Deciding to Own or Have Someone Else Own Your Life Insurance Policy

As long as you are over 18, it is generally advisable to own your own life insurance policy. By doing so, you retain control over the policy, including the beneficiary and any cash value it may have. If you do not own the policy, control over the beneficiary, cash value, and the ability to ensure the policy remains active may be lost.

Understanding the Estate Tax Threshold

If owning your policy would put the value of your estate above the estate-tax threshold for the year in which you die, it starts to become a relevant consideration. For the year 2021, the threshold was $11.7 million for singles and $23.4 million for married individuals. However, for the vast majority of people in the United States, owning your own policy makes the most sense, as it offers control and allows you to name the beneficiary.

Scenarios Where Others Should Own the Policy

While owning your own life insurance policy is the standard recommendation, there are specific scenarios where it might make more sense for someone else, such as a parent, grandparent, or trust, to own the policy. Here are three key situations to consider:

1. Children

As a minor, you cannot own property or contract, which means you must have a legal guardian or a trustee to own the policy. Parents or grandparents are common guardians.
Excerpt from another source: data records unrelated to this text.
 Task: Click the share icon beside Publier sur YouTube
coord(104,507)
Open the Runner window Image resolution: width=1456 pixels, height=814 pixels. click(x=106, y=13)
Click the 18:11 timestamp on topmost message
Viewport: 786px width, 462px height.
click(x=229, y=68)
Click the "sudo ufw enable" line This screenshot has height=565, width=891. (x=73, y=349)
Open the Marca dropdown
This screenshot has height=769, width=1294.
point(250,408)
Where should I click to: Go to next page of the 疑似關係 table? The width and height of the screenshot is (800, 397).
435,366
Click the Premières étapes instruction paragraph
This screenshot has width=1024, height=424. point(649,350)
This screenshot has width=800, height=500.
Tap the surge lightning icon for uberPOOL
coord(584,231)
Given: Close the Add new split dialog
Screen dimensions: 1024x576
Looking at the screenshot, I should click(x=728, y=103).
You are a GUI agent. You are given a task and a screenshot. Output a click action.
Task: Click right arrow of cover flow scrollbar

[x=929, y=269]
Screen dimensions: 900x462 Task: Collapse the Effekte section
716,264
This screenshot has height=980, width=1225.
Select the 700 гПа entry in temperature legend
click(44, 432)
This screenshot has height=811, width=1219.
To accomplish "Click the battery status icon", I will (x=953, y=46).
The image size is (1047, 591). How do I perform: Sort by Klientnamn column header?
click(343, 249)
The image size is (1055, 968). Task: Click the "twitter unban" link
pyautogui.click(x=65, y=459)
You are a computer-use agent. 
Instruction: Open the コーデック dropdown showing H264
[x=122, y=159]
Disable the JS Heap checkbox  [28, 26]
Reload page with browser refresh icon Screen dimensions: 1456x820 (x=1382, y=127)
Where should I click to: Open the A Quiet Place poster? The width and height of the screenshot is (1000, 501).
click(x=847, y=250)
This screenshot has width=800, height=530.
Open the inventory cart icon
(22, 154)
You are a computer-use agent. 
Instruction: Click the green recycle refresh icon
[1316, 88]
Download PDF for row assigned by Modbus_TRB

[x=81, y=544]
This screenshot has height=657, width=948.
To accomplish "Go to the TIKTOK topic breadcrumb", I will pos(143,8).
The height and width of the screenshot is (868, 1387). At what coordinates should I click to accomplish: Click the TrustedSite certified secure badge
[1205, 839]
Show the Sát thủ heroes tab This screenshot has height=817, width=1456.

Most companies have safeguards in place to prevent over-insurance and will often transfer ownership to the child upon reaching the age of 18 or 21.

2. Recipients or Likely Recipients of State Aid

Individuals who are recipients or likely recipients of state aid, such as Medicaid, need to be careful with their assets. While life insurance policies should have named beneficiaries, there are cases where the insurance may not bypass the estate, especially if there is cash value. Additionally, any assets or cash value in a life insurance policy can affect Medicaid eligibility.

3. Estate Planning Purposes

For high-net-worth individuals, life insurance may be used as a tool for estate planning, specifically for paying estate taxes and providing liquidity to the estate at death. In these cases, the policy might be owned by a trust or another entity instead of the insured. This is less of a concern for the average person.

These scenarios are exceptions and not the norm. It is always best to consult with a professional to ensure that your policy is set up to meet your specific needs.

What You Decide

By owning your own life insurance policy, you have the final say in how the funds are distributed upon your death. If you choose to sell the policy, the funds will go to the purchaser.

It is essential to understand the implications of life insurance ownership, particularly in relation to estate planning, beneficiary control, and the potential for estate taxes. Consulting with a professional is recommended to navigate these complex issues effectively.